— BEGIN —

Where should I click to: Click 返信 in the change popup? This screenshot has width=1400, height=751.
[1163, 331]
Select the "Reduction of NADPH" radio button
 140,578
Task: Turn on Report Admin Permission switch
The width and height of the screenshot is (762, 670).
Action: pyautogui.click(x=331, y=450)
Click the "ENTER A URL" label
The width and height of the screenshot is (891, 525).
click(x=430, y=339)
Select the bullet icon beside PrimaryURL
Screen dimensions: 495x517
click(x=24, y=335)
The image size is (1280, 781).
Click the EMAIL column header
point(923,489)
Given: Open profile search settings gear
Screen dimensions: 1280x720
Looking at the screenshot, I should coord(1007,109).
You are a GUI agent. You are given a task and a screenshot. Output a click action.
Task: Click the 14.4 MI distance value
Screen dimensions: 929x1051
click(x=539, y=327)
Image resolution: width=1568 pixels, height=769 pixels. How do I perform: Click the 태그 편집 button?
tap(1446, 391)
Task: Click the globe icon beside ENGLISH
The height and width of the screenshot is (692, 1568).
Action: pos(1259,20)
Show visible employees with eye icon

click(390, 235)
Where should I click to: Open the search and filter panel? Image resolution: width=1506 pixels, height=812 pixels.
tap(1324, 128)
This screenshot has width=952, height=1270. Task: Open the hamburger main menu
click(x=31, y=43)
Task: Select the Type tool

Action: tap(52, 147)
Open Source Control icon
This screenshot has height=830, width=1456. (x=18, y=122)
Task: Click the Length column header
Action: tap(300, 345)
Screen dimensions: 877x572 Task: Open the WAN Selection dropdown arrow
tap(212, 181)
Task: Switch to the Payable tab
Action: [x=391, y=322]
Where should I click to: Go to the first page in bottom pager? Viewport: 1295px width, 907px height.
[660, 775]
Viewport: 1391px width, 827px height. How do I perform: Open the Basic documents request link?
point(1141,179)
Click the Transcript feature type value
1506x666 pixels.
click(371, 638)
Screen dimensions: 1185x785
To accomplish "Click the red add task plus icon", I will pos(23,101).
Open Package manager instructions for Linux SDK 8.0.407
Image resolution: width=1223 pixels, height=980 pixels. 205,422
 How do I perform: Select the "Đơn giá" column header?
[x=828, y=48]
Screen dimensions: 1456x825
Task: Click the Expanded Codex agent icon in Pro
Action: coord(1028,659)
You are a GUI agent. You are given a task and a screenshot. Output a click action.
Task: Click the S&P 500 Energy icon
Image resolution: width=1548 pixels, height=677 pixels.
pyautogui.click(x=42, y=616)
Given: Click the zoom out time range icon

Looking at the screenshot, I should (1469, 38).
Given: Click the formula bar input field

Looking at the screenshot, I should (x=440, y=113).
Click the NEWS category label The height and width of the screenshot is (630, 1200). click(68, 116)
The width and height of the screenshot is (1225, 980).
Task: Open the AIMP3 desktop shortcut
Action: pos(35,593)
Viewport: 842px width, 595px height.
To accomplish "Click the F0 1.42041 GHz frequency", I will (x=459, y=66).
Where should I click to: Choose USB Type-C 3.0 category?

— END —

List every line of the records above that contains the string "category". Matching is case-sensitive.

Click the NEWS category label The height and width of the screenshot is (630, 1200). click(68, 116)
Where should I click to: Choose USB Type-C 3.0 category?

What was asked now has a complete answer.